Review by MaryBell Austin
Truth is often stranger than fiction – and sometimes more pleasing. If someone had told me a year ago that in the late 1800’s and early 1900’s women dominated the nascent movie industry, I would have suspected them of having a bad case of feminist historical revisionism. But then I read Women in Hollywood: from Vamp to Studio Head, a dense non-fiction work that catalogs the careers of dozens of women who dominated every aspect of the field, from screenwriting to directing and editing to running the studios. The facts astounded me; and I hungered for a taste of what that world was like.
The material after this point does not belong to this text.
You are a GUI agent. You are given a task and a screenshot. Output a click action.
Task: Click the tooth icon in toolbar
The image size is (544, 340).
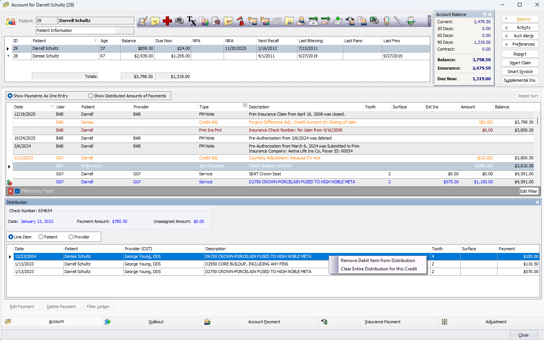387,21
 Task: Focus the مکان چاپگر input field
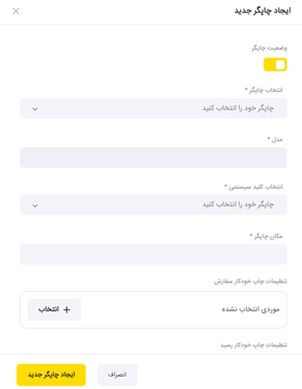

Imagine, then, my delight to discover Marilyn Jaye Lewis’ novel, Twilight of the Immortal! By using fictional narrator Rosemary McKisco, Lewis immerses the reader in the day-to-day life of a host of real people from the era. Rosemary’s coming-of-age story begins in 1916 New York, where the early ‘flickers’ are scoffed at by serious theatre folk, and ends in 1927 Hollywood. In between, we meet celebrities like Rudolph Valentino and Alla Nazimova (the out Sapphist who ruled Broadway and the early film world).
The novel works brilliantly on three levels. As historical fiction, it is rich with detail and imagery, providing a strong ‘you were there’ experience for the reader. For early cinema buffs, the portraits of well-known and long-forgotten players, with mentions of their films’ releases and reviews, will more than satisfy. (And the brief biographical and bibliographic appendices will lead to more reading.) Finally, as a feminist deconstruction of a time in American history when the life and career choices women enjoyed were constrained in so many ways, the clear voice of young, bi Rosemary McKisco shines a light on the politics of gender and sexuality in a visceral way that non-fiction almost never achieves. For me, the only disappointing part of the reading experience was reaching the end.
Marilyn Jaye Lewis founded the Erotic Authors Association, and has an impressive body of work that explores the intersection of sex, sexuality, love and life. Her most recent novel, Freak Parade, won a 2001 Independent Publishers award. To explore her writings, visit www.marilynjayelewis.com.
MB Austin is a Bay Area California-based writer working on a contemporary thriller with a bi woman hero, and a genderqueer steampunk series. Her sites can be tracked down via Twitter, where her handles are @steamtour and @bitesizegreen.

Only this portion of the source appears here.